Wednesday, November 6, 2019

David Frank, MD, PHD

UNH's Center of Integrated Biomedical and Bioengineering Research and the Department of Molecular, Cellular and Biomedical Sciences (MCBS) will be hosting Senior Physican and Associate Professor David Frank from Dana-Farber Cancer Institue and Harvard Medical School.

Topic: Targeting STAT Transcription Factors for Cancer Therapy

When & Where: Friday, November 8th, 12:10-1:00 p.m. in Parsons Hall N104


Abstract: The malignant behavior of a cancer cell is largely driven by alterations in the expression of genes controlling cellular functions such as proliferation, survival, and self-renewal. This aberrant gene expression occurs due to the abnormal regulation of transcription factors, proteins that regulate the transcription of individual target genes. The STAT family of transcription factors controls the expression of genes in response to a wide variety of cytokines and growth factors. In many human cancers, STAT proteins become activated continuously, thereby driving malignant cellular behavior. Since STATs can be inhibited in normal cells with few deleterious effects, blocking STAT transcriptional function may be a valuable therapeutic strategy for many cancers. Using a variety of approaches, we have identified novel ways to inhibit STAT-dependent gene expression in cancer cells, while uncovering new insights into ways that STATs regulate the biology of normal and malignant cells.

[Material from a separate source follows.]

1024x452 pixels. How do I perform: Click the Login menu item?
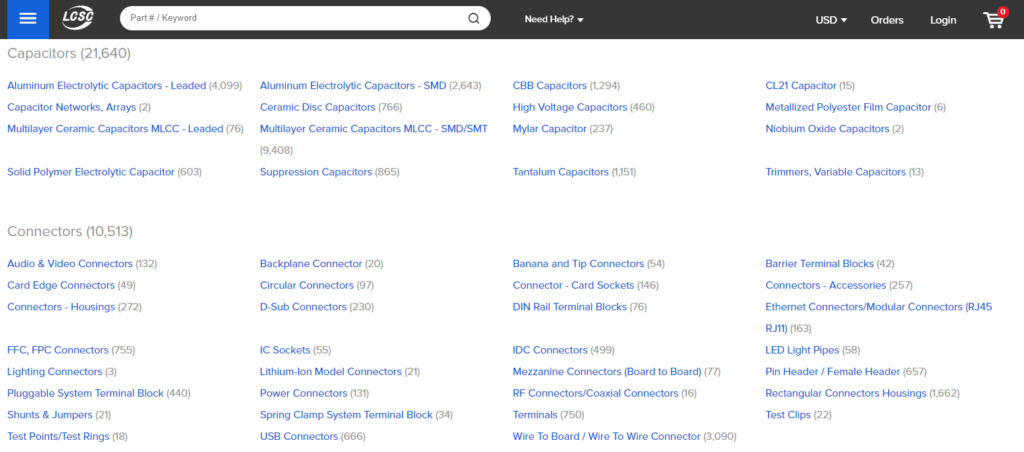tap(943, 20)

Bio: Dr. David Frank is an associate professor of medicine at the Dana-Farber Cancer Institute and Harvard Medical School. He received his undergraduate degree in biology from M.I.T., after which he received his M.D. and Ph.D. at Yale. He completed clinical training in medical oncology at the Dana-Farber Cancer Institute and a postdoctoral fellowship in intracellular signal transduction at Harvard Medical School.

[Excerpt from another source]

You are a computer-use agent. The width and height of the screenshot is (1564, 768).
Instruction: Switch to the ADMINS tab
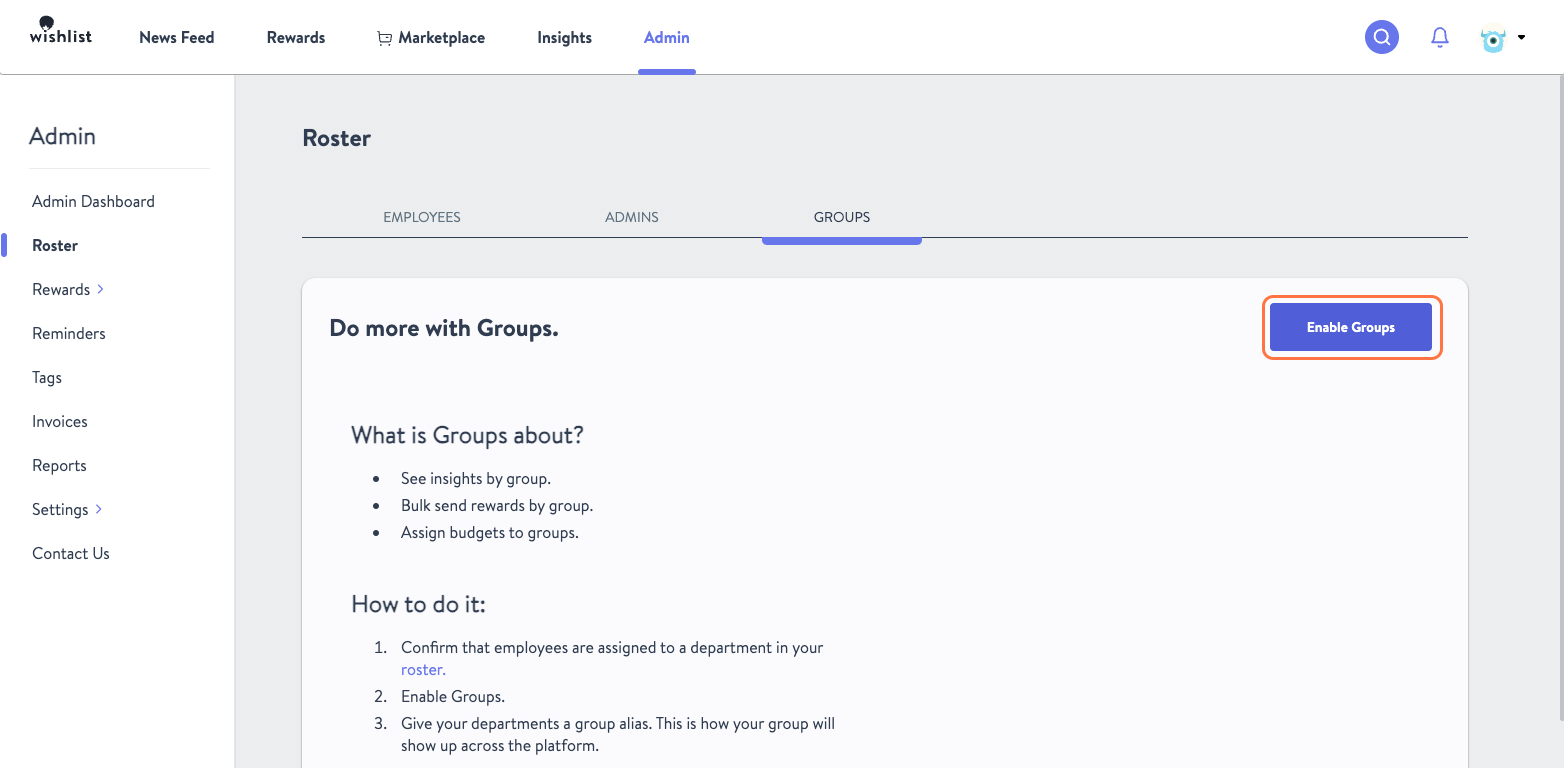[x=631, y=217]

Dr. Frank leads a research group that studies transcriptional networks in the pathogenesis of cancer, and as a target for molecular therapy. He has transitioned the first small molecule STAT3 transcriptional inhibitors from the lab to the clinic. In addition to directing his laboratory’s research, Dr. Frank cares for cancer patients at the Dana-Farber Cancer Institute and the Brigham and Women’s Hospital, and teaches on the faculty of Harvard Medical School.